Plutôt que dans le cinéma new-yorkais, Les chansons que mes frères m’ont apprises confirme que les pistes les plus intéressantes des films américains produits en dehors de Hollywood sont à chercher aujourd’hui du côté de l’exploration d’autres territoires sociaux et géographiques.  Il y a un peu plus de deux ans, l’éblouissant Les Bêtes du Sud sauvage de Benh Zeitlin nous plongeait dans une communauté de la Louisiane. Ici Chloé Zhao nous fait découvrir le microcosme de la réserve indienne de Pine Ridge au Dakota du Sud.


Comme Zeitlin, Chloé Zhao nous introduit à la communauté de son film à travers la voix off de son personnage principal. Mais contrairement à la fillette Hushpuppy, fière de résider dans le Bayou avec son père, Johnny est un adolescent aux portes de l’âge adulte qui ne pense qu’à quitter la réserve où il vit. Pire encore, il fournit de l’alcool en contrebande et contribue ainsi au problème d’alcoolisme qui touche sa communauté. Johnny ne se sent pas concerné par le devenir des natifs américains, et sa seule attache à son foyer est sa sœur Jashaun. La cinéaste organise le récit autour de ces deux protagonistes touchants, mais privilégie cependant une approche documentaire à une solide structure narrative.

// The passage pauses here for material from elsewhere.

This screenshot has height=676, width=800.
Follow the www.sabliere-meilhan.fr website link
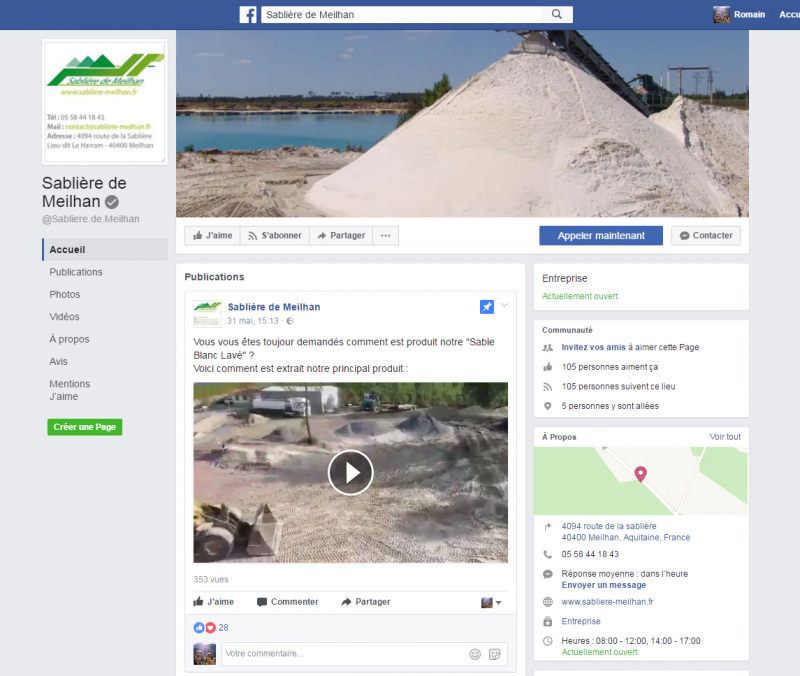(607, 602)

Marquée par sa rencontre avec les Indiens de Pine Ridge, Zhao a en effet décidé de tourner une fiction se déroulant dans la réserve écrite au jour le jour, en s’inspirant du réel qui l’environnait. Il en résulte une impression de vivre au même rythme que les Indiens du film, tous acteurs amateurs interprétant quasiment leurs propres rôles. On se sent désemparé face à la dureté du quotidien de la réserve, on est fasciné par les individus romanesques qu’on y rencontre tels un tatoueur artisan et artiste attaché aux traditions ou un ancien alcoolique reconverti en prêtre. Entre les rodéos et les grands espaces majestueux et sauvages du Dakota, Chloé Zhao convoque les images classiques de la culture américaine mais les revitalise en nous les faisant percevoir du point de vue des Indiens. 



Au-delà du caractère socioculturel passionnant de ces Chansons, son auteure impressionne par la grande beauté de sa mise en scène au lyrisme évoquant le style de Terrence Malick. A la différence que là où le travail de son confrère cinéaste tend ces dernières années vers l’abstraction et l’ésotérisme, Zhao reste ancrée dans le quotidien de ses personnages. Le tableau social qu’elle brosse est alarmiste et cette dimension politique ne facilite pas l’exploitation du film aux Etats-Unis où aucune distribution n’est prévue à l’heure actuelle. C’est d’autant plus dommageable que Les chansons que les frères m’ont apprises est finalement porteur d’un magnifique message d’espoir, incarné par la jeune Jashaun fière de son identité, de la culture et de la tradition de son peuple. Le refus de l’assimilation culturelle brutale et forcée à laquelle ils ont été soumis, voilà une belle voie dans laquelle pourrait s’écrire l’avenir des natifs américains.